No matter. She never did.

She whirled within the circle of rifle barrels, becoming a blur that was moving too fast for them to see, much less track. Then she stopped and simply stood there, and for a very long moment no one else moved—not a muscle twitch, a word, or even a gesture with the end of a weapon. Then, almost as one, all seven Marines just . . . toppled over backward and lay still, their abdomens now nothing more than wide, gaping wounds matched edge for edge with the next dead soldier.

Violet glanced at them indifferently, then held up the chisel-nosed sword she’d used to kill her would-be assassins, holding it out so the rain would wash the blood from the Hindi-Thai script that scrolled the length of the black blade. When the last of the scarlet drops had run off the end and disappeared, she slid it back into the flat-space sheath strapped under her wrist. The sound it made—a strange cross between a tinny clanging and a whine—was the only sound in the alley besides the gentle thrum of the rain.

With a sudden rush of adrenaline, Violet spun and gripped the white briefcase tighter. No one with a great cause works alone and she was no different; her comrades had made sure her method of escape, a metallic midnight-blue motorcycle, would be parked at this prearranged location. She jumped on the throttle hard and slammed it into first gear, hearing the hopped-up motor respond instantly. Then, as the last of the medication she so loathed finally diluted and cleared out of her system, her other eye finally slid away from the brown into full violet-blue. She blinked a couple of times and grinned wickedly, then Violet hammered the bike into a tight spin and screamed out of the alley in a cloud of hot, white smoke.

In another few seconds, the rain and the scant breeze had washed away the last trace of her existence.

EIGHT

Violet guessed she had maybe ten seconds to contact Nerva before the L.L.D.D.’s forces would figure out her escape method and come after her. The rain was a nice touch, but when it really counted, it wasn’t going to help much. Ten seconds wasn’t a whole lot of time, so she’d better make good use of it.

The bike thrummed beneath her like a huge cat hungering for freedom, wanting to stretch its body and run. She wasn’t pushing the engine—not yet—but the time would certainly come. For the here and now she skimmed along rapidly but not at a breakneck pace; this way she could put some distance between her and the compound and avoid messing up her front wheel and getting blood—very traceable—on the motorcycle by running over any human security forces. Pedestrians were just as annoying.

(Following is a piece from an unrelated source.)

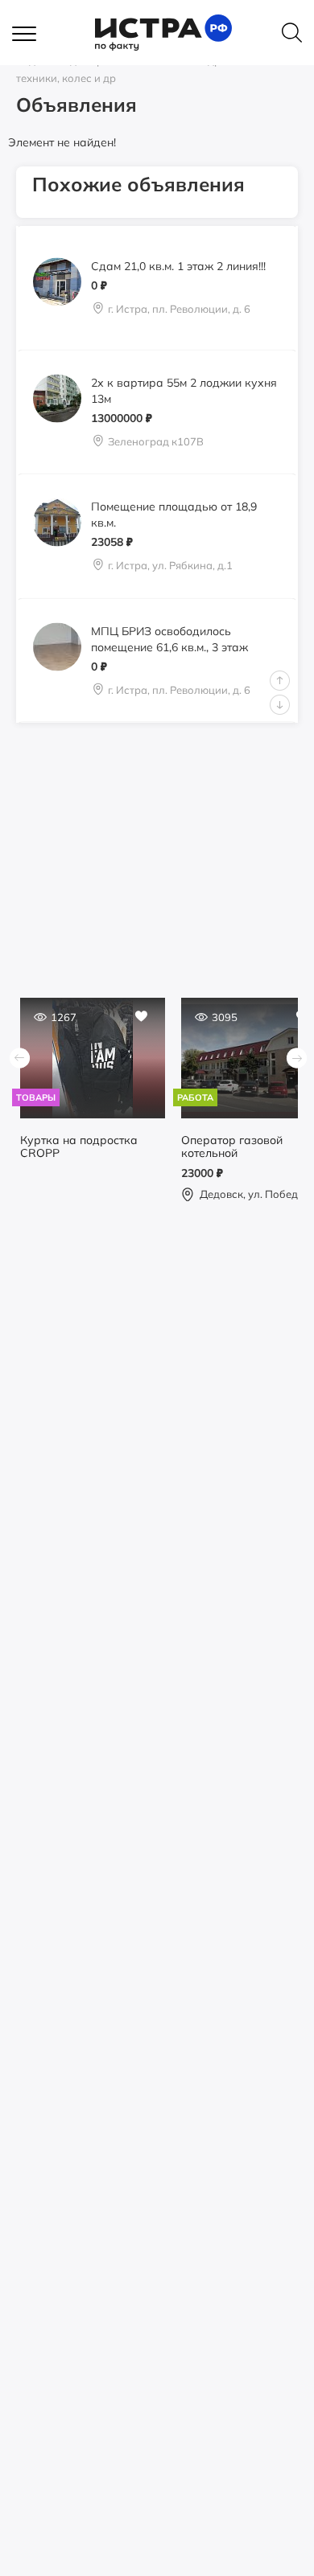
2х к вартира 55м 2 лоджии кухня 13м (184, 390)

Violet leaned smoothly into a right turn, then steadied the bike and jabbed a finger at the screen phone built into the console. A red digital readout flashed across the screen, but she couldn’t read it and drive at the same time. It didn’t matter, anyway—all this software cared about was her vocal cords. “It’s me,” she said breathlessly. Every time she did this, she worried that the computer wouldn’t recognize her. How could her voice sound the same when sometimes she was running for her life, and at others her day was about as exciting as a farmer watching the chickens peck at the gravel.